== Records to process ==

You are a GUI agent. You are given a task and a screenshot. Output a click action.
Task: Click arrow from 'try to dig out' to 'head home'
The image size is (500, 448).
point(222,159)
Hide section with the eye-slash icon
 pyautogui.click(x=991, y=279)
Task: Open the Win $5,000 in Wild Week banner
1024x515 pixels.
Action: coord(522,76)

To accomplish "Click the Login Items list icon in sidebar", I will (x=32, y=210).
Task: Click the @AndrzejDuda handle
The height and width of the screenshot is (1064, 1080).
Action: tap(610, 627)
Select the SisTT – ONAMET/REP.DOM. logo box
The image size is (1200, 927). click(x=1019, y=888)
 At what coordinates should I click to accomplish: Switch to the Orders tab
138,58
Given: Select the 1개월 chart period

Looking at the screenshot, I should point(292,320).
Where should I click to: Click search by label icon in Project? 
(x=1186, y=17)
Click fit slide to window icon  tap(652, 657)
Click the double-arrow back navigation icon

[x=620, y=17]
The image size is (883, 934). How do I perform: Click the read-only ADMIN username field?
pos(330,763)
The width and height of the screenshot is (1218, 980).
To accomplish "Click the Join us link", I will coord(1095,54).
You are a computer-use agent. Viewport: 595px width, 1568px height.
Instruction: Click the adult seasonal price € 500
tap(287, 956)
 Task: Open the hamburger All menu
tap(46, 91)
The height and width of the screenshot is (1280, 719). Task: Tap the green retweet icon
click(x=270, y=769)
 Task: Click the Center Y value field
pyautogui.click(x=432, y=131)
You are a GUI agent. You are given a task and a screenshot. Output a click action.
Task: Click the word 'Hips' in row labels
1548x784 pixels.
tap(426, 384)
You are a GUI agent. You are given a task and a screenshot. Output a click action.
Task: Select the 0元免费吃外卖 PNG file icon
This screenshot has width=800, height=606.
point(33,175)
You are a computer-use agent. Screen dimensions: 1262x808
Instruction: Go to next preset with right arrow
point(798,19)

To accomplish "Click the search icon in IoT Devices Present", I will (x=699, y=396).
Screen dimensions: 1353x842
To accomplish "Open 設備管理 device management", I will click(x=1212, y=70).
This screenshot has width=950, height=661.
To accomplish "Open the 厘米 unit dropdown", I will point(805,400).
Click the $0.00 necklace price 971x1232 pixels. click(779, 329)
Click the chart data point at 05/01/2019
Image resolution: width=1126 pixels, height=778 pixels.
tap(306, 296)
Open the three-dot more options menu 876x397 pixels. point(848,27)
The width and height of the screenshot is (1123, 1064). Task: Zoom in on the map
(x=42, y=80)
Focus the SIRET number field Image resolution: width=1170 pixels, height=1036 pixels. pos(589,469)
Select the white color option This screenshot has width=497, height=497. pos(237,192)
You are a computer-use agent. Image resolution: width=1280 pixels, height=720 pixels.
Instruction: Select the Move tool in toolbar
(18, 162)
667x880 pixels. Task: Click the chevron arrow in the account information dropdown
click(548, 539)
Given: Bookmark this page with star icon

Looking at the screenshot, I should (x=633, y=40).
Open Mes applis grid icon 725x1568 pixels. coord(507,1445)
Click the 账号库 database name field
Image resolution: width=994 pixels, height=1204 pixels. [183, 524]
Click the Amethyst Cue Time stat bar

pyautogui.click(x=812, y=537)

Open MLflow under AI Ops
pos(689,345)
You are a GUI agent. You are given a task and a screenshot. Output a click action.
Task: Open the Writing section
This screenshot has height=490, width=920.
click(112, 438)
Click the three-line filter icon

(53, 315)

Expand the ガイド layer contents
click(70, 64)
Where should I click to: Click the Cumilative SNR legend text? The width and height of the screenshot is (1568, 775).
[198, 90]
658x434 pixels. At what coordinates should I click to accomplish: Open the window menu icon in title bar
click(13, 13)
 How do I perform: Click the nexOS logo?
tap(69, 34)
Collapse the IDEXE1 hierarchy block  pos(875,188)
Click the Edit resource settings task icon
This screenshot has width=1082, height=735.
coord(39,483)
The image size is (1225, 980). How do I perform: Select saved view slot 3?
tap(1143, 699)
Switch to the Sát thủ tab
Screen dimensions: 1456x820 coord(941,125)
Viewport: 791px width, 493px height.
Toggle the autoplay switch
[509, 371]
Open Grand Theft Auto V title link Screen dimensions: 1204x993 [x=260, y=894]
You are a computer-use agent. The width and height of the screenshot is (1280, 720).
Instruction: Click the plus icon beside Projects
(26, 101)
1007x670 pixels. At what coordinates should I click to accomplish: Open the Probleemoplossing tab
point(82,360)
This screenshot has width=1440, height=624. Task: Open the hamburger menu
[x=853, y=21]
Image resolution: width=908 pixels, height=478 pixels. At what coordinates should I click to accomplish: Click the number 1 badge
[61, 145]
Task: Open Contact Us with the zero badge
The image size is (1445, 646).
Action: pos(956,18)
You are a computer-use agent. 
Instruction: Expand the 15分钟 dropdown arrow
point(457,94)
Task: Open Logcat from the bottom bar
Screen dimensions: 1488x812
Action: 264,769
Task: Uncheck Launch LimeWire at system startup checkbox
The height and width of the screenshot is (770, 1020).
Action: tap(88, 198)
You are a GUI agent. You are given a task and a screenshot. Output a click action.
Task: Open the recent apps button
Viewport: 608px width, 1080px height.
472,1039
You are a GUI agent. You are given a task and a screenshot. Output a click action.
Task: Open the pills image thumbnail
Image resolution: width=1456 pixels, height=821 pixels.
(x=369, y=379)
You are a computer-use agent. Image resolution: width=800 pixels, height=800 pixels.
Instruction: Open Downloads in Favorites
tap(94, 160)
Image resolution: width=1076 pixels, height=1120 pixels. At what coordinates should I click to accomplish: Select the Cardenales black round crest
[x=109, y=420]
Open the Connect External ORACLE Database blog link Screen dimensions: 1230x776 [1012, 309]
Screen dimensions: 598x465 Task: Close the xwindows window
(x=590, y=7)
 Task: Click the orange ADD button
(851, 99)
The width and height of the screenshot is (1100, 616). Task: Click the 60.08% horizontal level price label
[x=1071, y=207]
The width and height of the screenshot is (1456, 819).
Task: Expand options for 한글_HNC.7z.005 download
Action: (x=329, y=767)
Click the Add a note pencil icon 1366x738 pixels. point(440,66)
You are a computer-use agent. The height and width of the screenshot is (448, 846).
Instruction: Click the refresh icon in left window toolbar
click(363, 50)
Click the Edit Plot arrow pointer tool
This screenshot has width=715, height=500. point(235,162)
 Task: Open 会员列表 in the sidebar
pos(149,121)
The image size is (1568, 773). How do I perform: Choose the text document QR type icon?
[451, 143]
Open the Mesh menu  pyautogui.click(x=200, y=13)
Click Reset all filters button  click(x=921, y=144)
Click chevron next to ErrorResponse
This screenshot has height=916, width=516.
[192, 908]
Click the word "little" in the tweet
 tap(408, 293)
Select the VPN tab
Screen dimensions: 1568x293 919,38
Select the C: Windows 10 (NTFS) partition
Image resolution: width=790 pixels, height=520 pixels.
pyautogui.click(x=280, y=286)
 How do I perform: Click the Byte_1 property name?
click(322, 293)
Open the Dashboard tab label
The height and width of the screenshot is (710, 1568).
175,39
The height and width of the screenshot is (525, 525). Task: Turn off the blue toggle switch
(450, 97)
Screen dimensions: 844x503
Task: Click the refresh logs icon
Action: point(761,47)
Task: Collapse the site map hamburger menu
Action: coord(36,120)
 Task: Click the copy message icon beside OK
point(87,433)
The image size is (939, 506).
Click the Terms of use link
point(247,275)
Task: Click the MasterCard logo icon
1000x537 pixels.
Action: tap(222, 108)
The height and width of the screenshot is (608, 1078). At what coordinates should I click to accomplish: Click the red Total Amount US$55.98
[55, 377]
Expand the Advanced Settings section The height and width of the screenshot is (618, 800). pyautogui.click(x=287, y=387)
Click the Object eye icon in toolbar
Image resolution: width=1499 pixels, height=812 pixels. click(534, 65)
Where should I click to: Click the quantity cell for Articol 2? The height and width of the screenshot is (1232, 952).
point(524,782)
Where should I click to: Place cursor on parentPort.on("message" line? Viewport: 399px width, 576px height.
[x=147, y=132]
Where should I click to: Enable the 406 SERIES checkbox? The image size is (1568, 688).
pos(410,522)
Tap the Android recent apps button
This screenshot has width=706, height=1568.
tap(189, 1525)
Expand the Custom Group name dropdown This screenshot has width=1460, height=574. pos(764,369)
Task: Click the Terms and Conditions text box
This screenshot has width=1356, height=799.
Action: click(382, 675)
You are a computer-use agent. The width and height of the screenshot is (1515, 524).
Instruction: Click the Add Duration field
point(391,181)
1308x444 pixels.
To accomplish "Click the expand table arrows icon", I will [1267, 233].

===

Work to do —
Please put the data from the line that contains "Open MLflow under AI Ops" through the line that contains "click(70, 64)" into a Markdown table, skipping blank lines. Use two columns: No. for the row number and Entry for the line.

Complete answer —
| No. | Entry |
|---|---|
| 1 | Open MLflow under AI Ops |
| 2 | pos(689,345) |
| 3 | You are a GUI agent. You are given a task and a screenshot. Output a click action. |
| 4 | Task: Open the Writing section |
| 5 | This screenshot has height=490, width=920. |
| 6 | click(112, 438) |
| 7 | Click the three-line filter icon |
| 8 | (53, 315) |
| 9 | Expand the ガイド layer contents |
| 10 | click(70, 64) |